Perhaps the backlog isn’t medical, but instead it’s police? It’s become increasingly hard for them to do their jobs, a lot of them are on a sort of soft strike, and they’ve got extra work to do that’s going to make it that much harder to clear cases. If the spike started when Floyd died, that would make sense, but it starts well before that. So again, timing doesn’t seem right.

One could argue that it’s a backlog – things get more and more delayed – as a sort of hybrid of these two arguments, but that does not seem to me to work either.

Actual Additional Cause of Death

Maybe this isn’t a data artifact?

This would be extremely alarming! There would be something out there killing people at a rapidly increasing rate, and we have no idea what it is. At a minimum, no one is talking about it.

I very much doubt that this is true. It would have to be an infection of some kind, and in the current climate I don’t see how this could remain hidden this long while being this prevalent. So this seems necessary to note, but not much of a consideration.

Change in Methodology

Maybe there are things that used to count as something in another group that have been reclassified, so now the category is on the rise?

I don’t know of any change in methodology. Presumably if there had been one nationwide someone would have mentioned it by now, given what else is going on. Seems like quite a news story. Also once again, the timeline does not work. Rules changes mostly happen at once, or at once in a given place. This doesn’t match that pattern.

Manipulation of Data by the Government

Maybe this is states looking for an excuse to reopen?

That was my first hypothesis.

Not at the state level. The pattern of where it is happening is too universal, and the places with the most motivation to do it, where there was clearly other fishy stuff going on, are not seeing larger effects.

If there’s manipulation of the numbers by the government, it would have to be coming from the C.D.C. or somewhere else in the federal government. Could the C.D.C. pull this off if it was sufficiently corrupted by Trump to want to do it? I don’t think it has any control over the numbers, it only tabulates them. If I’m wrong, please correct this.

Manipulation of Data by Others

The question here would be not only how, but why. 

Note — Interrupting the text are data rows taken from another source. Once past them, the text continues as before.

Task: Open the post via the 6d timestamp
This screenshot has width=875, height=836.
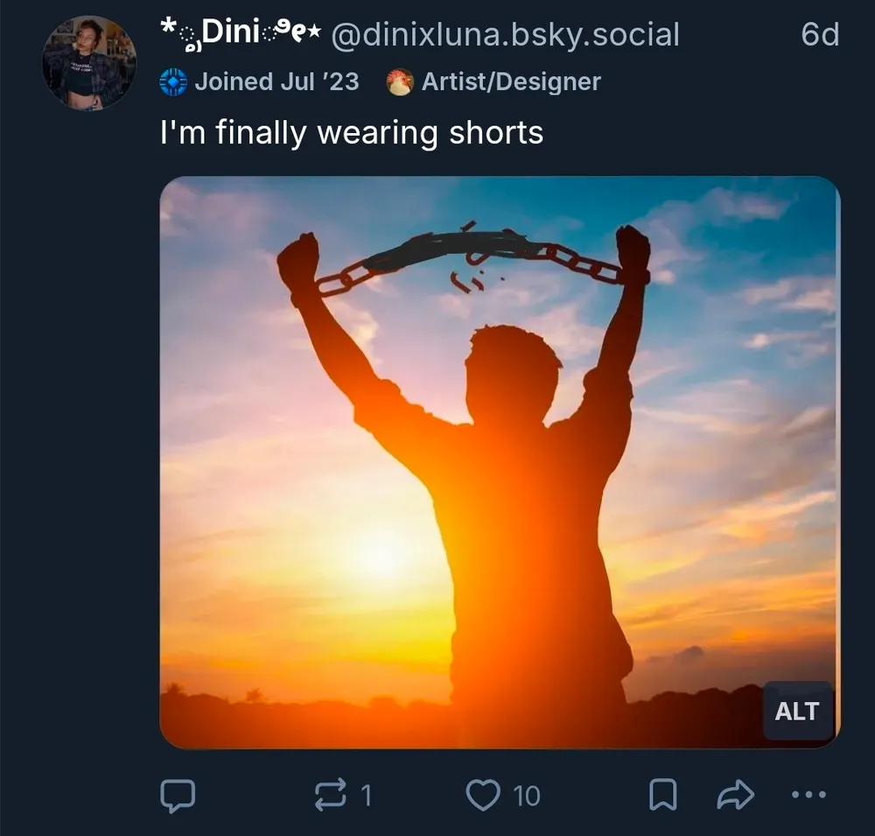Action: (819, 35)
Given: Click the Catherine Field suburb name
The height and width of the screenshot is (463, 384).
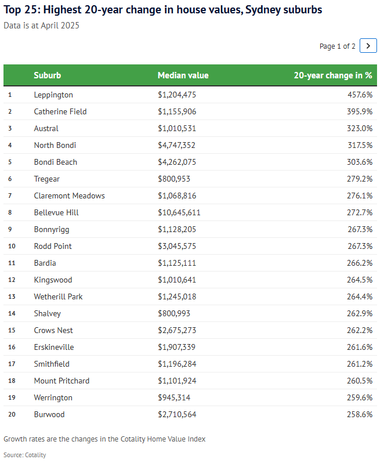Looking at the screenshot, I should click(x=60, y=111).
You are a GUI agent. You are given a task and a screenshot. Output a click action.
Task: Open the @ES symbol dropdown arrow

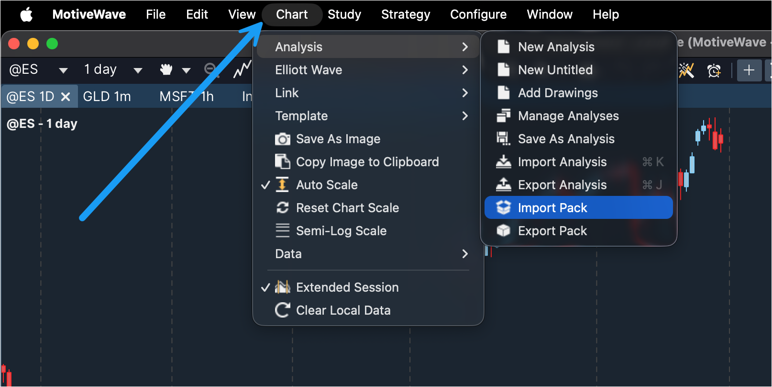point(63,70)
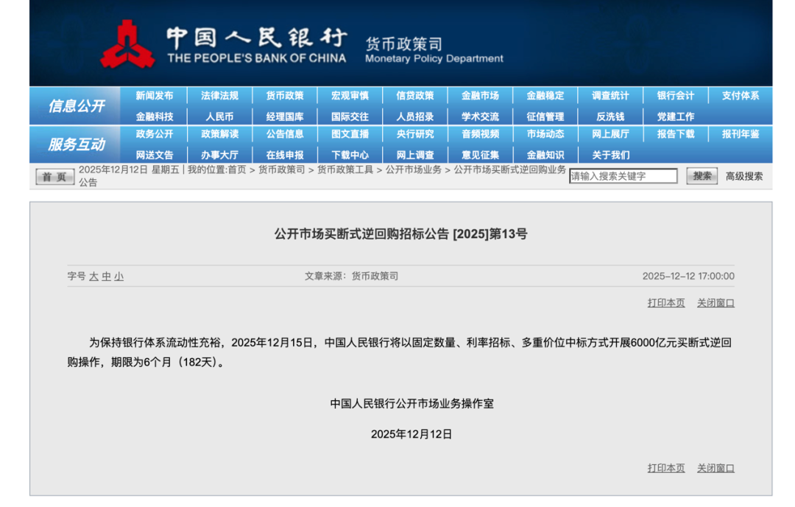The image size is (795, 507).
Task: Click the search keyword input field
Action: click(x=623, y=176)
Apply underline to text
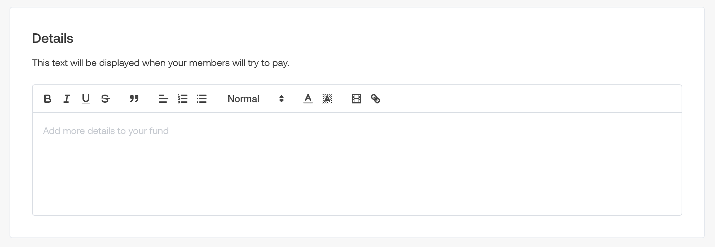 [86, 99]
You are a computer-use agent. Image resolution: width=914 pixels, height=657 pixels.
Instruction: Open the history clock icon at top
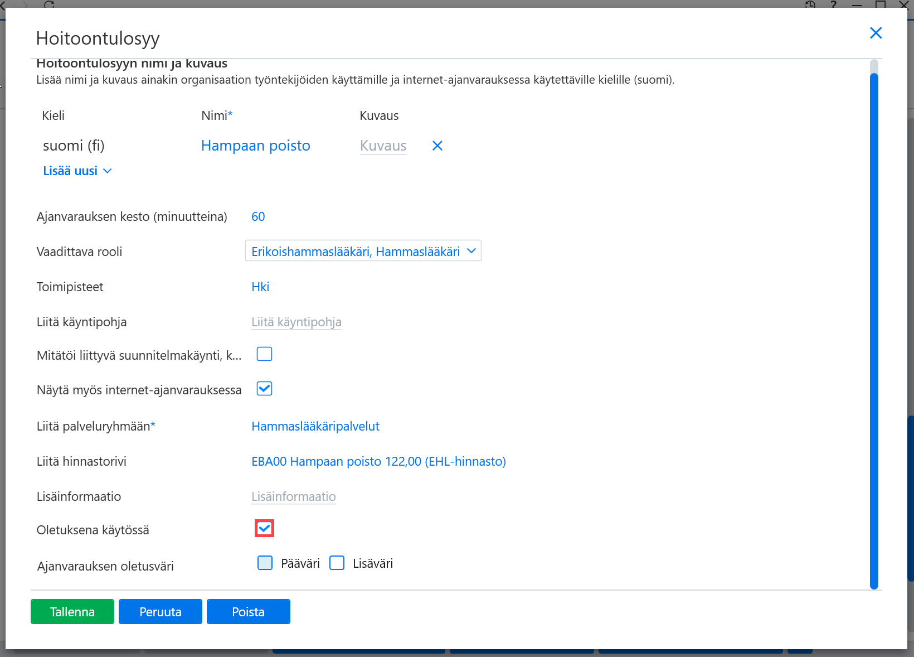(x=810, y=4)
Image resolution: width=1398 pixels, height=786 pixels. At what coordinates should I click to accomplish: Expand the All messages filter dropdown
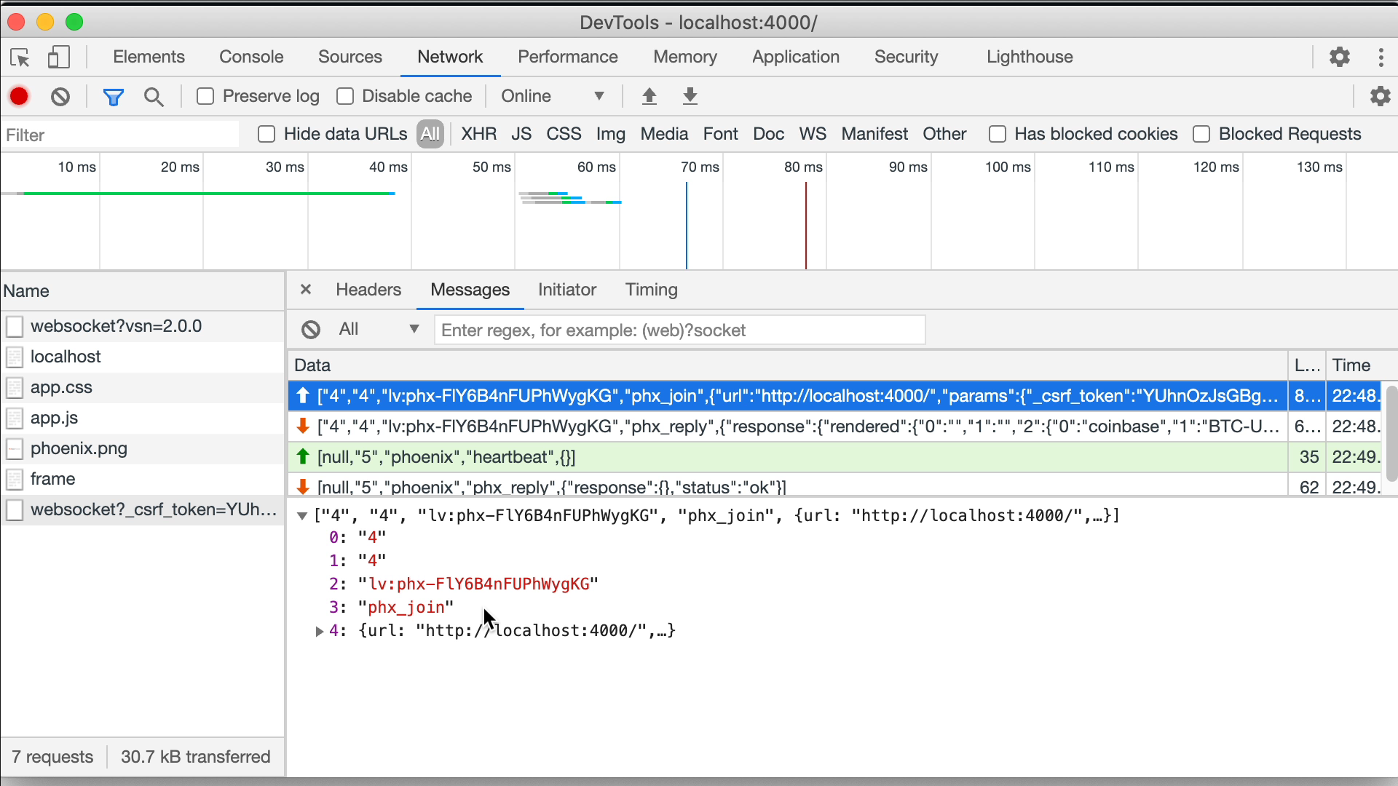pos(414,330)
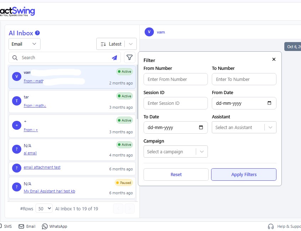
Task: Open the From Date calendar picker icon
Action: tap(269, 103)
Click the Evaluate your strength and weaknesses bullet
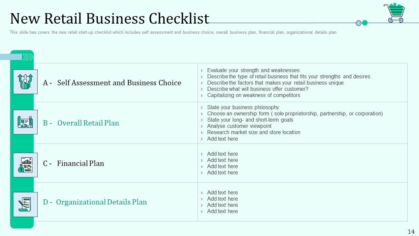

This would have to be local. It isn’t a big conspiracy or coordinated countrywide effort. Those don’t parse. If this is it, it is the sum of individual decisions made for local reasons. What might those reasons be?

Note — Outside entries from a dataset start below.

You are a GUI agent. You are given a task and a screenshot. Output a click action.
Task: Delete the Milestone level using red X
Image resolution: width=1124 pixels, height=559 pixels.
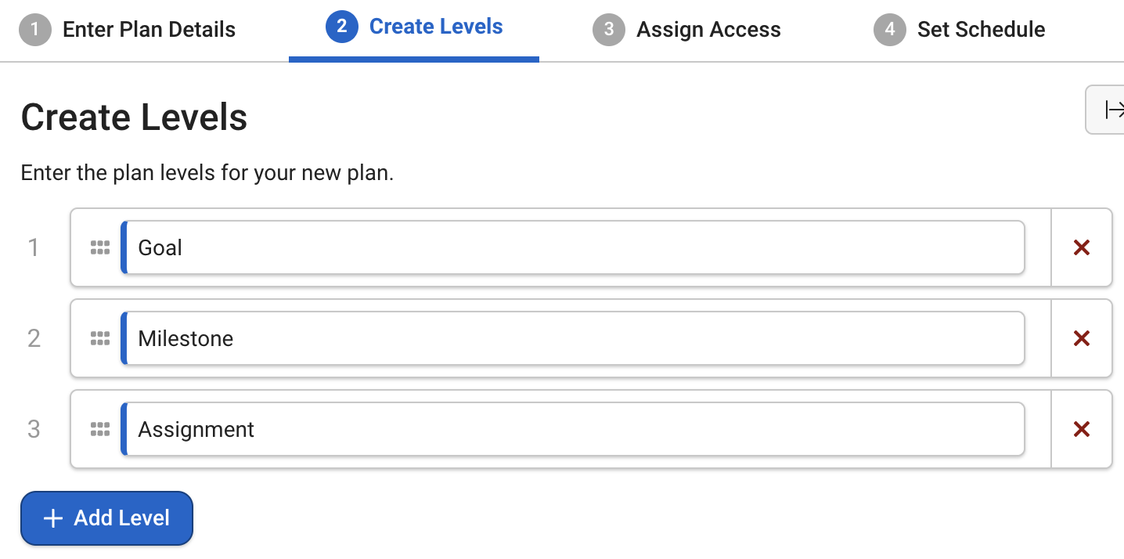tap(1081, 338)

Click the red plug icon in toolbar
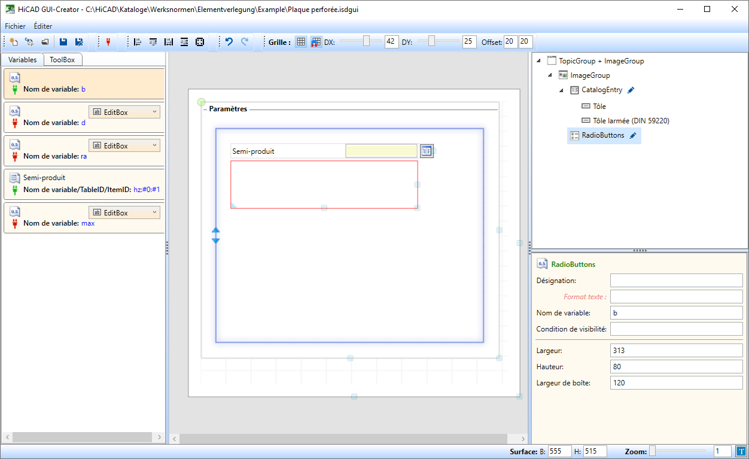[x=108, y=42]
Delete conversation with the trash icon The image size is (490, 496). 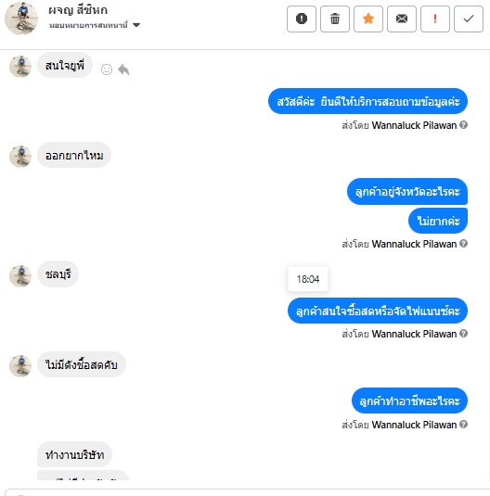coord(335,19)
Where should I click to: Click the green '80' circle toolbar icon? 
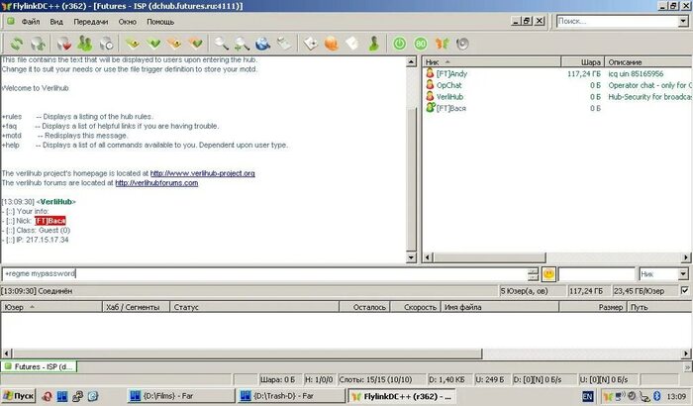[421, 43]
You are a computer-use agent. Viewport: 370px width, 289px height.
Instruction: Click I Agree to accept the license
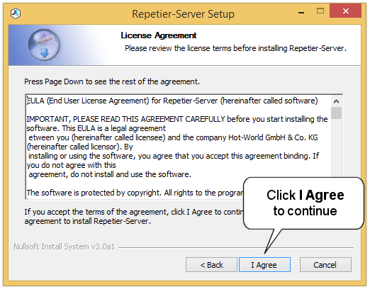264,265
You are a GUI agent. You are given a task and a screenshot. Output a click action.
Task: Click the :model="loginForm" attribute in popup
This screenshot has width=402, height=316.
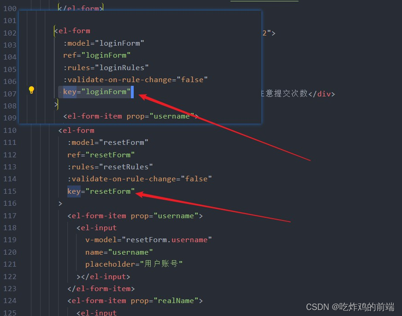[104, 43]
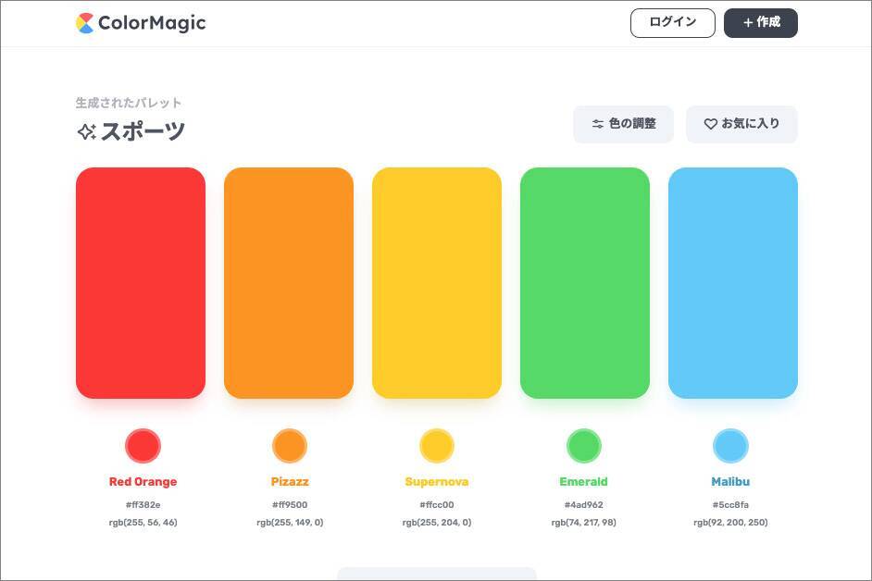The height and width of the screenshot is (581, 872).
Task: Click the ColorMagic logo icon
Action: point(85,23)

One theory for which I have anecdotal evidence is that this is people lying because they’re worried about people freaking out or potential liability.

A distant relative of mine (who I’ve never actually met) who lives in a group home for the elderly went to the hospital, recovered, and returned to the home. The home told us he had, well, something other than Covid-19. The hospital told the patient he’d had Covid-19. Armed with that information, another relative of mine was able to get the home to admit that yes, this man had suffered from Covid-19.

They then claimed, when asked, that they had no other cases of Covid-19. It was pointed out that this man literally never went outside, so that seemed rather implausible.

It is easy to see why such a cover-up would be appealing. Everyone hearing about Covid-19 would potentially freak out and demand answers or worse. Much better to say it was something else. If someone died, same principle. Convince everyone that it was something mysterious or random. Who knows what they can get put on a death certificate?

Coroners don’t have an obvious first-order reason to get this wrong. But there are presumably plenty of other ways to get the result you want – most of the time the coroner isn’t going to do an autopsy and we certainly don’t order a Covid-19 test for all deaths.

Extend that logic to a bunch of other situations, and potentially we have our answer. It’s the best I’ve been able to come up with. It still doesn’t explain the timeline, but perhaps it can be something people have gradually learned how to pull off? Who knows.

Conclusion

So that’s the best I got. The hypothesis is that it is essentially in no one’s interest to mark a given death as being from Covid-19, and increasingly our country is deciding not to do that, one certificate at a time. This would reflect a broader breakdown of the rule of law and keeping of accurate records, and should be extremely alarming for that reason.

It also potentially means that there has been an increasingly large undercount in Covid-19 deaths, on top of the previously known undercounts – I’d previously been assuming 50% additional deaths from people who were never diagnosed, at least when things were bad at the height of the ‘first wave.’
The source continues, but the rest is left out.